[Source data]
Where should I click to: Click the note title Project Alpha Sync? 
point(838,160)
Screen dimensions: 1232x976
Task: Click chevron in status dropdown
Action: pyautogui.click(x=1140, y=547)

→ **WHAT IS NEEDED**
Write each line of the entries above as a JSON list of strings, one string per line, and omit any blank lines.

→ **EXERCISE ANSWER**
[
  "Where should I click to: Click the note title Project Alpha Sync? ",
  "point(838,160)",
  "Screen dimensions: 1232x976",
  "Task: Click chevron in status dropdown",
  "Action: pyautogui.click(x=1140, y=547)"
]